■ WHAT TO DO ■
Answer these questions from the post about Houston's hurricane season:
1. Through what day does hurricane season last?
2. How much rain did the all-night thunderstorm leave?
3. How many years have passed since Hurricane Ike visited the area?

━━ DOCUMENT TEXT

Summer has begun and, in Houston, as along the Atlantic coast, that means it is Hurricane Season from now through the last day of November. Being from southern California I know Santa Ana winds, fire season, fog so thick you can cut it with a knife, and earthquakes; I even thought I knew thunder and lightning storms, and summer heat…until I moved here.
A few weeks ago we had an all-night thunderstorm that left 4 to 8 in. of rain, and the sound and light show was continuous and unlike anything I’d ever experienced. More recently I experienced the same, during a 4 hour morning deluge after leaving a doctor’s appointment (Near darkness at 10am was only part of the experience).
It has only been 5 years since Hurricane Ike paid a visit to this area and, Houston holds an annual Houston/Galveston National Weather Service Hurricane Workshop for preparing residents for hurricane season through presentations, interactive exhibits, hurricane forecasting and more. This has become an even more important event because, in recent years, the number of
newcomers to the region has grown, and we all should be edumicated so we don’t freak out.

━━━━
━━ DATA

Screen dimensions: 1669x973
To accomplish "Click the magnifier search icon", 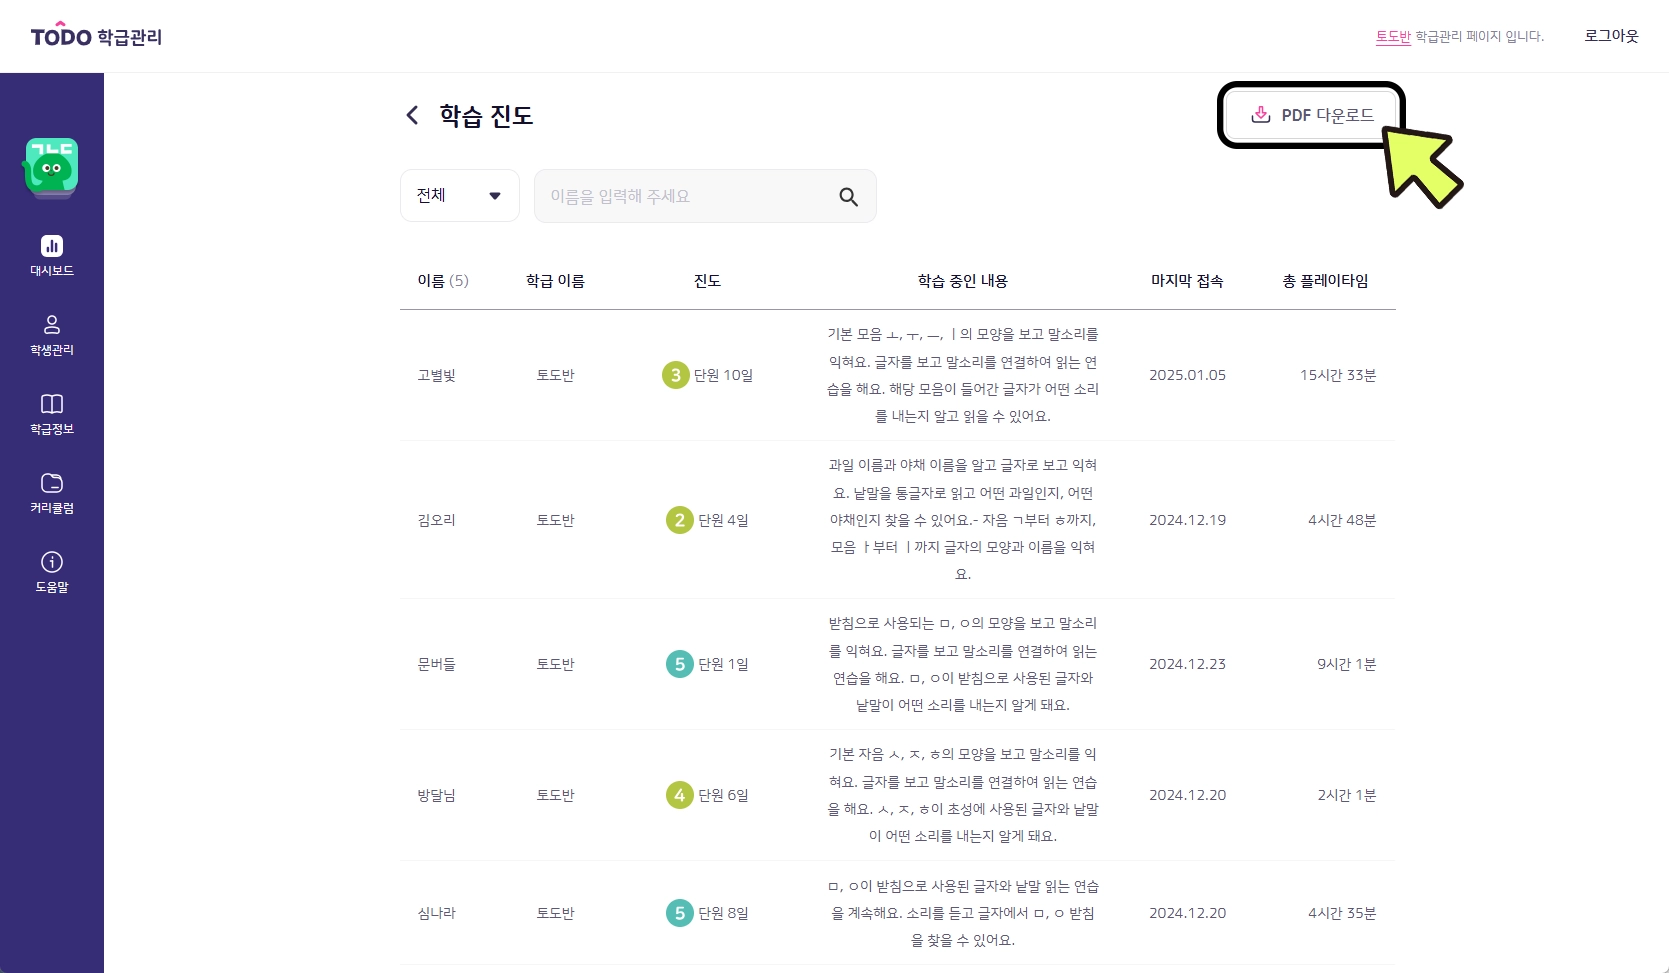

━━━━
━━ DATA

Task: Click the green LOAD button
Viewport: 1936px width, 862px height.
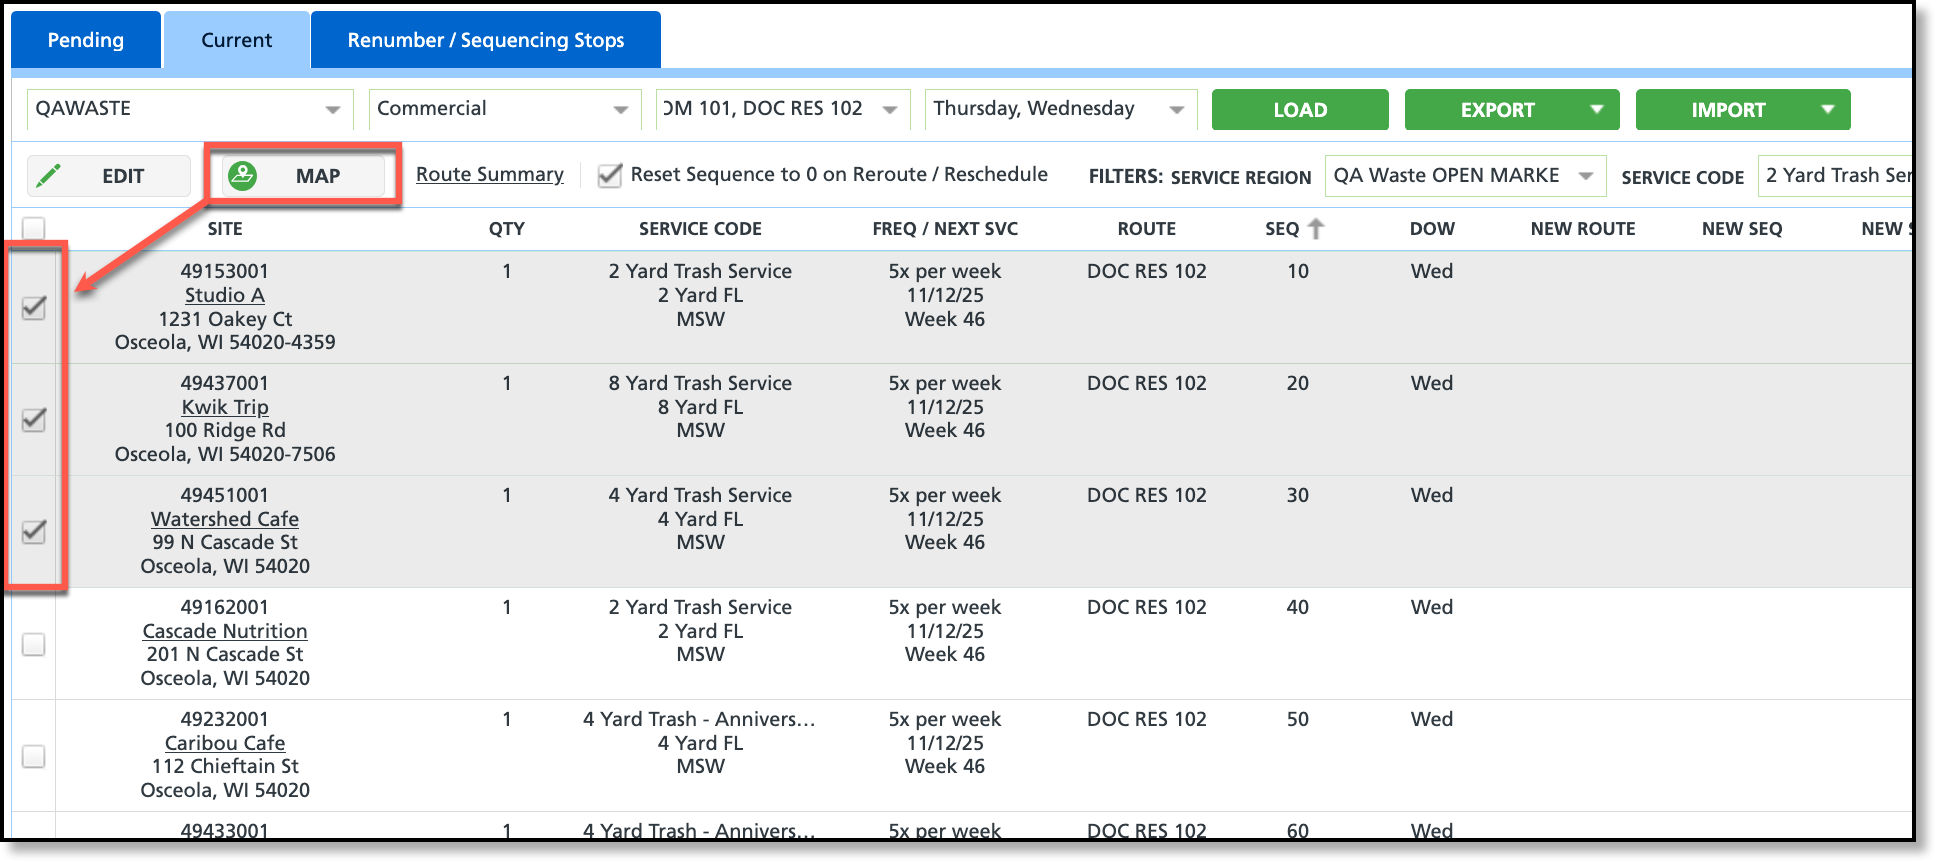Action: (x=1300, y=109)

━━━━

■ RESULT OF THIS EXERCISE ■
1. The last day of November.
2. 4 to 8 in.
3. 5 years.